The course of IgAV in the patient reported here was relatively mild. To date, few descriptions of IgAV in women have been reported, with men predominating in each report. Symptoms of vasculitis appeared several days after the symptoms of COVID-19 infection (similar to the work of Jedlowski et al.). The clinical presentation was dominated by skin lesions, arthritis, and renal involvement (according to Faroog et al., the percentages were 85%, 54%, and about 50%, respectively). COVID-19 infection was complicated by pulmonary embolism. Symptoms of the disease quickly resolved with low-dose GCs, as in previously described cases.

Conclusions

COVID-19 infection can lead to IgAV, especially in men.

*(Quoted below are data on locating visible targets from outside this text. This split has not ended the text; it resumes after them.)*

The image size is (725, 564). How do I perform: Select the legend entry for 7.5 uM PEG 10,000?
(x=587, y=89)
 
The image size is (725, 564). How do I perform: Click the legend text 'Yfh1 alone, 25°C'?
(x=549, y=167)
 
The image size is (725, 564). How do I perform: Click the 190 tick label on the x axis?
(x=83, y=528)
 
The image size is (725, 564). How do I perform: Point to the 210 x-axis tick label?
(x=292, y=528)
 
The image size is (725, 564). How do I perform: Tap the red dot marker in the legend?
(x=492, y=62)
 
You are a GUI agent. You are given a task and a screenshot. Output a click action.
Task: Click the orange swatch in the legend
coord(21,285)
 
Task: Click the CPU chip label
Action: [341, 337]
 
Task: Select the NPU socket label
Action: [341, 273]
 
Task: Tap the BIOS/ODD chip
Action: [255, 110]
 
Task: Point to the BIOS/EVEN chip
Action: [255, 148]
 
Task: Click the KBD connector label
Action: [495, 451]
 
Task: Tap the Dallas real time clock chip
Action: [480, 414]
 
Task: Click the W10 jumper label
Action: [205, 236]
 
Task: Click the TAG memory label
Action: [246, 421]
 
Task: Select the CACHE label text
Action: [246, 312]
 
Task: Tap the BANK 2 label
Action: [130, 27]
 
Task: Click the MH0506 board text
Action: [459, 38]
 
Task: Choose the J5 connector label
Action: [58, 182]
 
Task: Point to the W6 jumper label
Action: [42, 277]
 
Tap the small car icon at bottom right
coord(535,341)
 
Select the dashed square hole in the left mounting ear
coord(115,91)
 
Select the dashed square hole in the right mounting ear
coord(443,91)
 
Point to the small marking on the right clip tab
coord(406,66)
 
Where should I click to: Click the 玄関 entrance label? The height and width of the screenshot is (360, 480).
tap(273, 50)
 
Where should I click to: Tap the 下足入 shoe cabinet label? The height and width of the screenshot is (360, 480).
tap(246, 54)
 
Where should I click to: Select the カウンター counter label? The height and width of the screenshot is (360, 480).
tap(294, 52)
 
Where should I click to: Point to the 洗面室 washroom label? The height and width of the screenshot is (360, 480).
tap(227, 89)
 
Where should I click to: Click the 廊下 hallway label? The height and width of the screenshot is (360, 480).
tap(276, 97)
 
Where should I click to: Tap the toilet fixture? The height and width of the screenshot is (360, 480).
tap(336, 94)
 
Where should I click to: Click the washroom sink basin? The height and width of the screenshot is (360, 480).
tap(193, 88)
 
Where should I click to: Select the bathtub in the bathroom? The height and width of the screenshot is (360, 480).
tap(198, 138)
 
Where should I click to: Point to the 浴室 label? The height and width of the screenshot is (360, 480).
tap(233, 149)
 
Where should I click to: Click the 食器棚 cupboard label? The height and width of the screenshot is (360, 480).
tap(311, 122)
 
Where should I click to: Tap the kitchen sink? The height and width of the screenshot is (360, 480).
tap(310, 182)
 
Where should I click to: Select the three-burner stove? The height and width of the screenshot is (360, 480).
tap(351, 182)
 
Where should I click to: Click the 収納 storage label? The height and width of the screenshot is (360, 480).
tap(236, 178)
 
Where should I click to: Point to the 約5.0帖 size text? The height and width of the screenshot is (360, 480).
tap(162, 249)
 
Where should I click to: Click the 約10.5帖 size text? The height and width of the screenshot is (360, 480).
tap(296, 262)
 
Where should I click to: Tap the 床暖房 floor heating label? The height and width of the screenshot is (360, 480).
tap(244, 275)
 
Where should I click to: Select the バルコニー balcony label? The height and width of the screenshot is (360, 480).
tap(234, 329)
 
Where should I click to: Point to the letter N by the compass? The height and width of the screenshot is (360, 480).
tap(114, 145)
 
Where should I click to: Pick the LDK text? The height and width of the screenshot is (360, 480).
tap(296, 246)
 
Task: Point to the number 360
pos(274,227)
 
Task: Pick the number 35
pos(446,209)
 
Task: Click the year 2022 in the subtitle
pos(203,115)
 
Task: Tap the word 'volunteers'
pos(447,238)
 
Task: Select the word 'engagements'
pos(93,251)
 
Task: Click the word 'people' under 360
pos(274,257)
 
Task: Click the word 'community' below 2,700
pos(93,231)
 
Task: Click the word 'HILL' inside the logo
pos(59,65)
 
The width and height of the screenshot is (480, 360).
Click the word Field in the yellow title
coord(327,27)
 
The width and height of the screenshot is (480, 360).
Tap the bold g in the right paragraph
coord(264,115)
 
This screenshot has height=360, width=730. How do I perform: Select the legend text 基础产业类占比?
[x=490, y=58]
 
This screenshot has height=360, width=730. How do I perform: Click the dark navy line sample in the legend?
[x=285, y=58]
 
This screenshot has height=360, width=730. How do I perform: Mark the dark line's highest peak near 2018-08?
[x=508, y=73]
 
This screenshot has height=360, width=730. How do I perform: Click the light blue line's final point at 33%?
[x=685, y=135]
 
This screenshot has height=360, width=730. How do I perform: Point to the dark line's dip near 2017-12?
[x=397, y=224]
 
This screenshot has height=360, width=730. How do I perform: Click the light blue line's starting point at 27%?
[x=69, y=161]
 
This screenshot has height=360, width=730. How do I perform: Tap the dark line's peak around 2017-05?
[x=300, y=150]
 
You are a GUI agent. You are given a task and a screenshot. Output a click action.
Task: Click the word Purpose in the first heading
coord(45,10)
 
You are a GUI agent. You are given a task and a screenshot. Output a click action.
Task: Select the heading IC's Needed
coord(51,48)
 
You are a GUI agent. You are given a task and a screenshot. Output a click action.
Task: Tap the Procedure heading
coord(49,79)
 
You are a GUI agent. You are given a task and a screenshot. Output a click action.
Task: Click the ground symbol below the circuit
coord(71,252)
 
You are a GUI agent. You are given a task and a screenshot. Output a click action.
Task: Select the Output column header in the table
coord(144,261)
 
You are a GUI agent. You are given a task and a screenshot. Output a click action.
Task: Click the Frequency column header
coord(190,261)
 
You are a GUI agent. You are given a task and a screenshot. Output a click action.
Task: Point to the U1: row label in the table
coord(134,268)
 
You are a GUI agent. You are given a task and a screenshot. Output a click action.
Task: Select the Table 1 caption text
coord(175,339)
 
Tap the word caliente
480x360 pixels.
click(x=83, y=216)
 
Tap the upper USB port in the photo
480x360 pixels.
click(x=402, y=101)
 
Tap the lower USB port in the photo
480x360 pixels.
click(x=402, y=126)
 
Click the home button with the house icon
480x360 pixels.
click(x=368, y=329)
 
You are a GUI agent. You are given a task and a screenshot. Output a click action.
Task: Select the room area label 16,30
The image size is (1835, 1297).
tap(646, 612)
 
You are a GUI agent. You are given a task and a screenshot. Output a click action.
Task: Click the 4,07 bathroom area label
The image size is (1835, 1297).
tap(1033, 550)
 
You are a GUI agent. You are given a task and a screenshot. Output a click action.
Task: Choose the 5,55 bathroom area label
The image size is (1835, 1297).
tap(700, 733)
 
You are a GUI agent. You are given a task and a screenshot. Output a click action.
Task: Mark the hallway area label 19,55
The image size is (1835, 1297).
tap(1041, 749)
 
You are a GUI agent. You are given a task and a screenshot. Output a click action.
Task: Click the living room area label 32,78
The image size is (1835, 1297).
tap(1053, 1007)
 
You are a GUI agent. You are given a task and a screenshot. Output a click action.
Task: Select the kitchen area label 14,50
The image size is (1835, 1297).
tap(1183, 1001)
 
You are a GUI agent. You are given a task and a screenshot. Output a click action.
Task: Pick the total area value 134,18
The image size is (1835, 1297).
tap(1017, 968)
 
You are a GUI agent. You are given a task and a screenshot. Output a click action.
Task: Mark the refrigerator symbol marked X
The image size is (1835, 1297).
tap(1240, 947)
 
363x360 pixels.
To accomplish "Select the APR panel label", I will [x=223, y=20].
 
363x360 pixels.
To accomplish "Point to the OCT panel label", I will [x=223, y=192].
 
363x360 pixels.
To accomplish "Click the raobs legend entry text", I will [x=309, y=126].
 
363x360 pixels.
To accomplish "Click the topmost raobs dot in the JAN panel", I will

Palpable purpura may be the first sign of the disease. Renal complications with proteinuria and renal failure development are more common in adults [24, 25]. Early diagnosis and use of GCs leads to rapid remission of the disease. It is recommended that future studies with larger sample sizes be conducted to further explore the relationship between COVID-19 and IgAV.

Limitations

The study has limitations due to the small number of clinical cases, making it challenging to draw definitive conclusions or establish a causal relationship between COVID-19 and IgAV. The quality of the work is significantly affected by the absence of a skin biopsy, which was not possible due to the lack of patient consent. Publication bias may be suspected, as clinicians are more likely to report clinically significant and challenging cases. As case reports make up the majority of the literature, it is difficult to generalise findings to the wider population.